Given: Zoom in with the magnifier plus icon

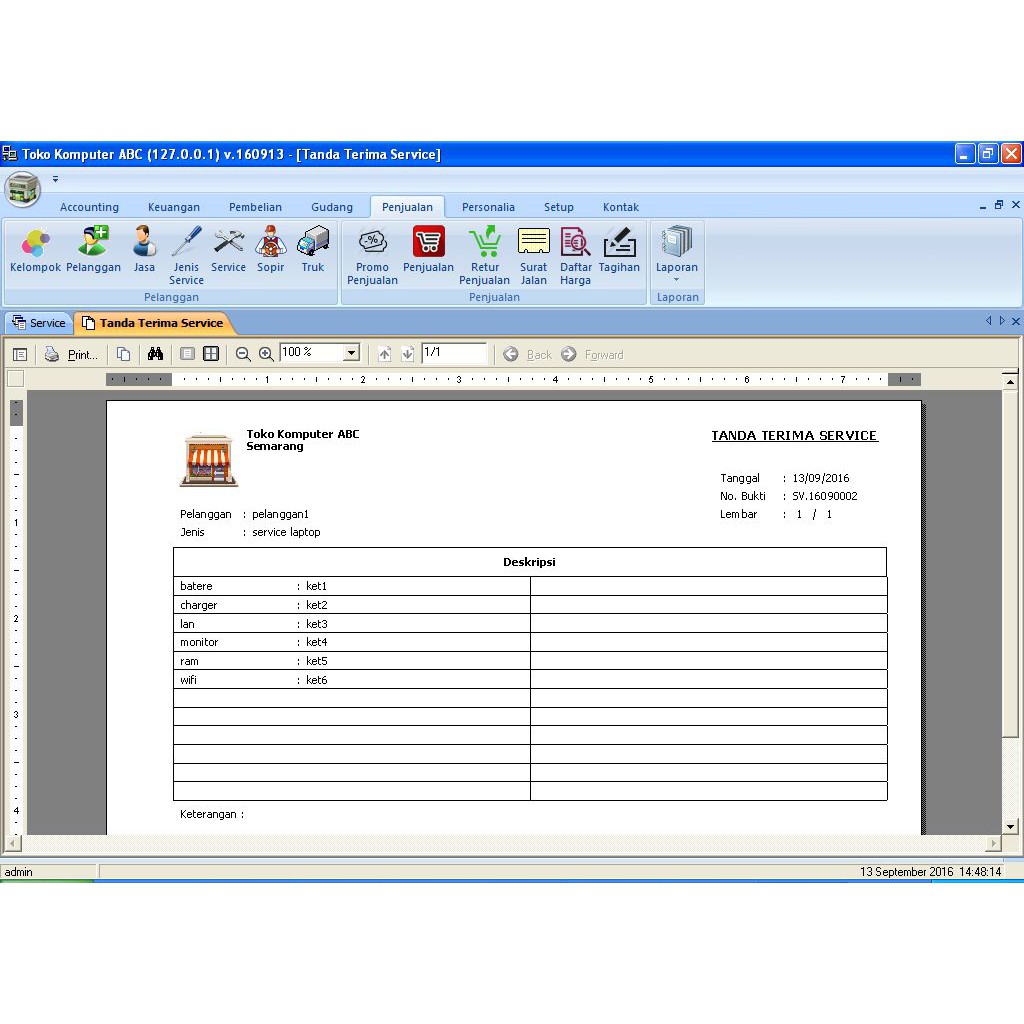Looking at the screenshot, I should [266, 354].
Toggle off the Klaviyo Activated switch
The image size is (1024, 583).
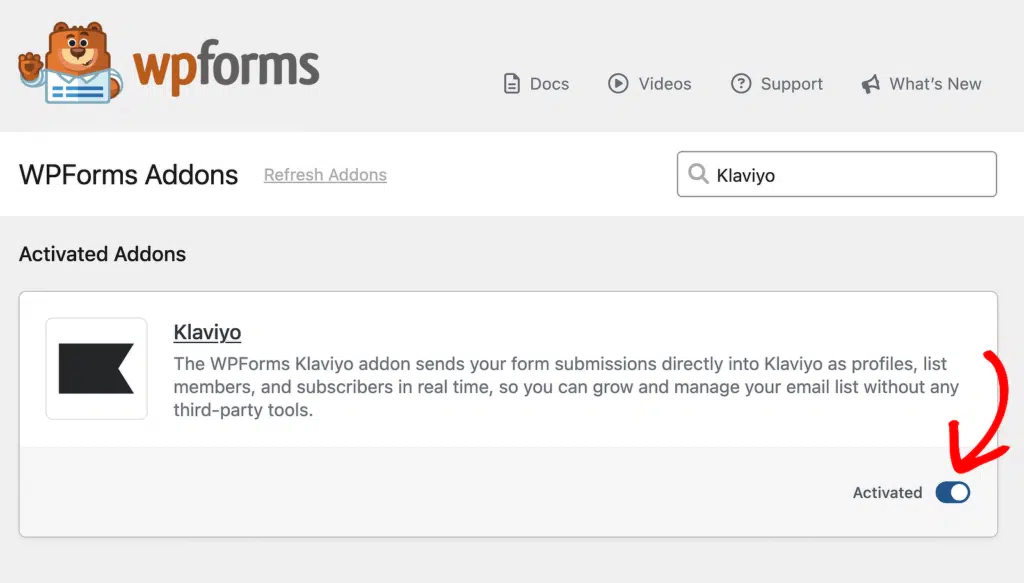click(953, 492)
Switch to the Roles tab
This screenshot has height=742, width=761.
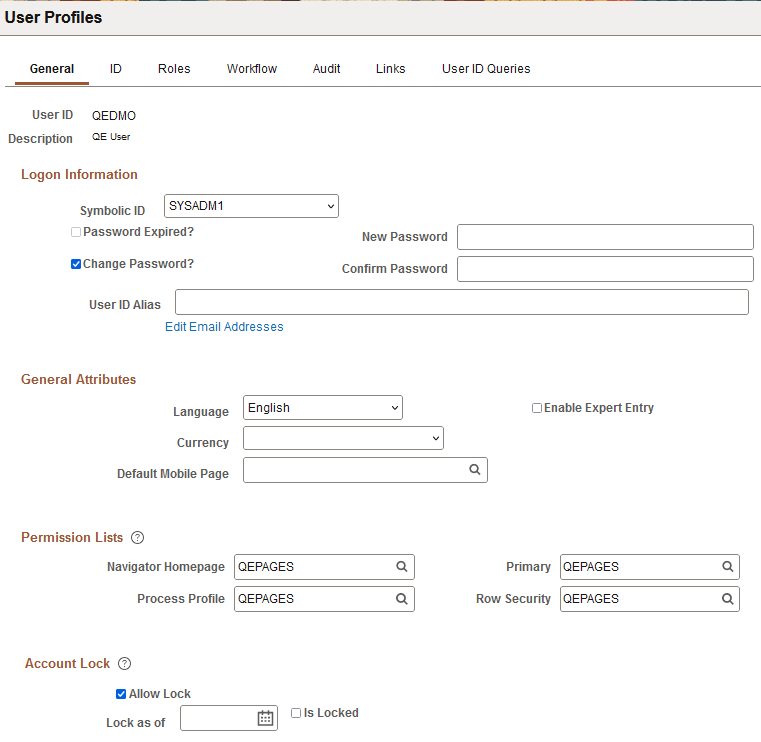pos(174,69)
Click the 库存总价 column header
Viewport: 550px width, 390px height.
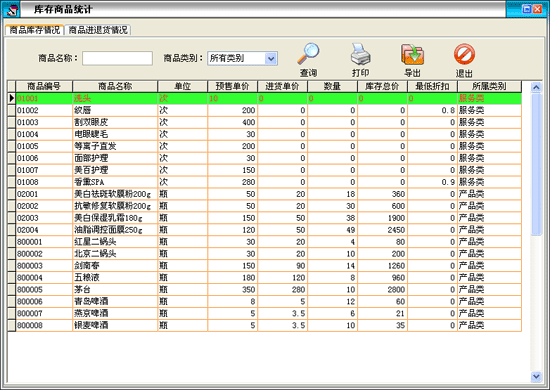382,86
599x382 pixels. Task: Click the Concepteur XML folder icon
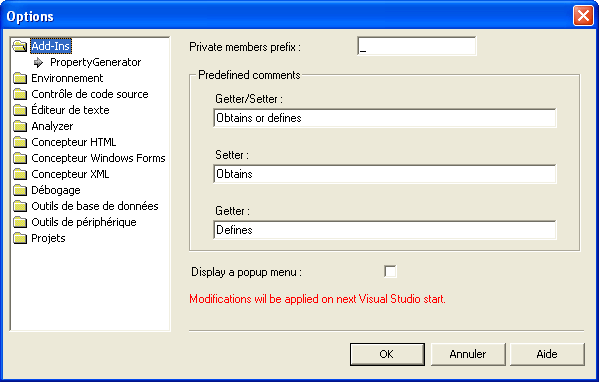(20, 174)
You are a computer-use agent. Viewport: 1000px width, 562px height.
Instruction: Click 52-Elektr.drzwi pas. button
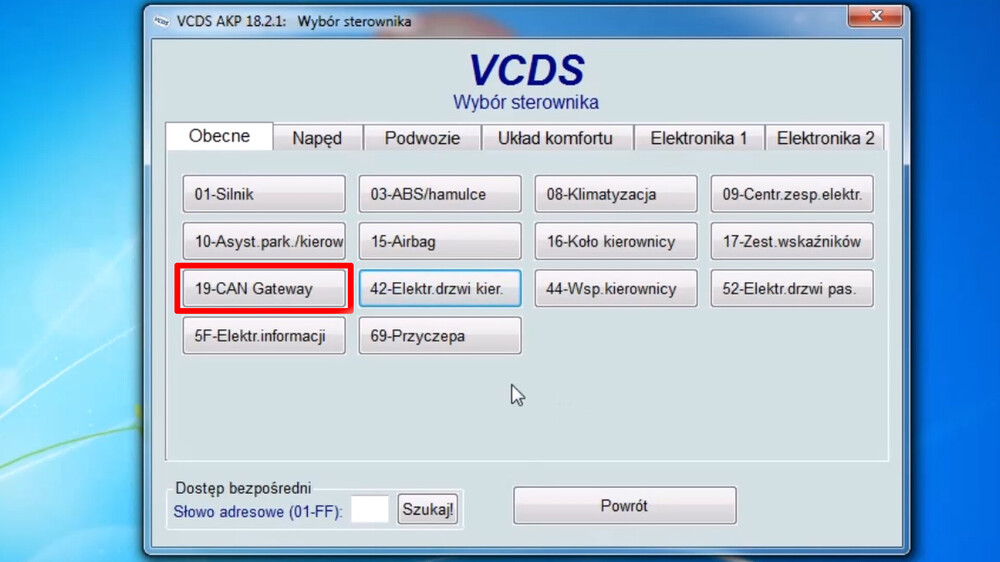791,289
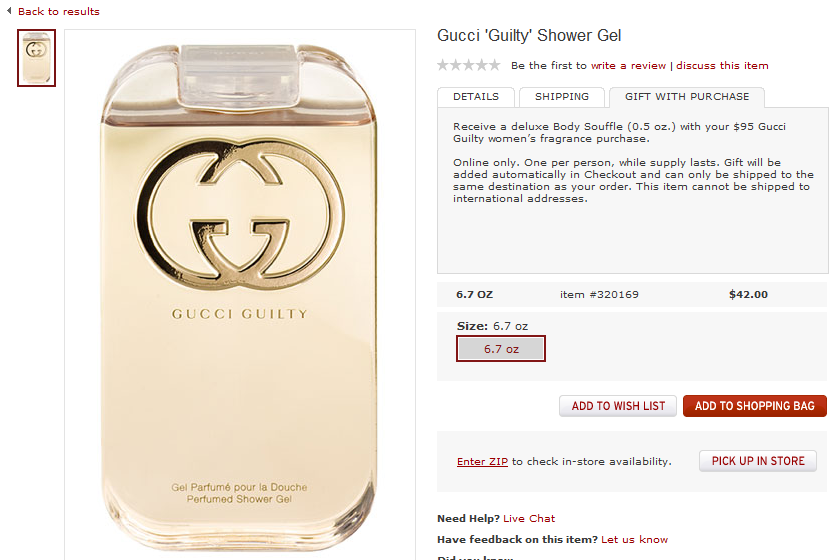Choose the 6.7 oz size option
Viewport: 840px width, 560px height.
coord(501,349)
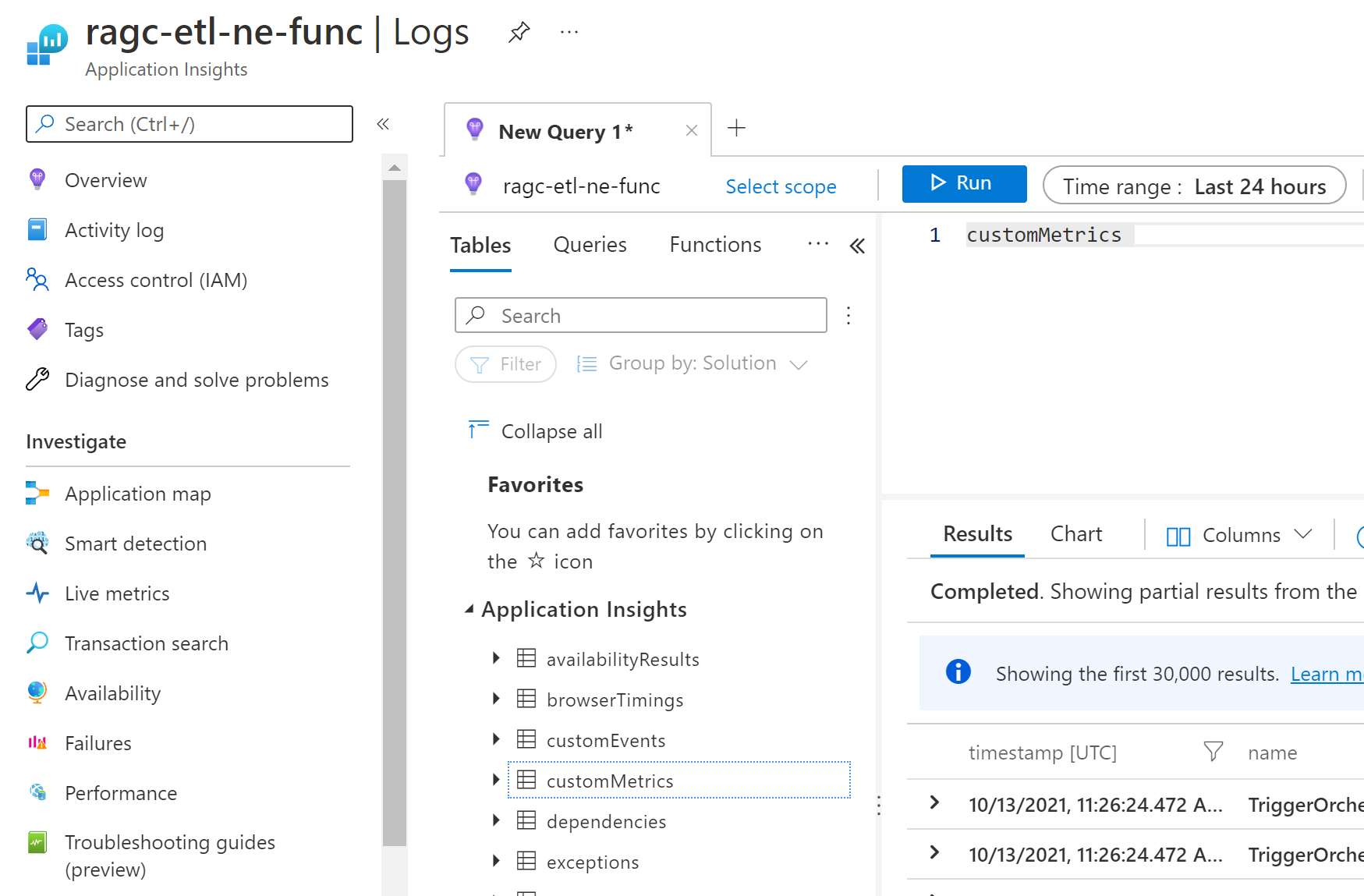Run the customMetrics query

click(964, 183)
───
SET TASK: Write out the listing above line for line, leaving out the pictures.

EXERCISE RESULT:
Given: Zoom in with the magnifier plus icon

Looking at the screenshot, I should [266, 354].
Toggle off the Klaviyo Activated switch
The image size is (1024, 583).
click(953, 492)
Switch to the Roles tab
This screenshot has height=742, width=761.
pos(174,69)
Click the 库存总价 column header
Viewport: 550px width, 390px height.
382,86
599x382 pixels. Task: Click the Concepteur XML folder icon
(20, 174)
You are a computer-use agent. Viewport: 1000px width, 562px height.
Instruction: Click 52-Elektr.drzwi pas. button
791,289
Choose the 6.7 oz size option
Viewport: 840px width, 560px height.
coord(501,349)
Run the customMetrics query

click(964, 183)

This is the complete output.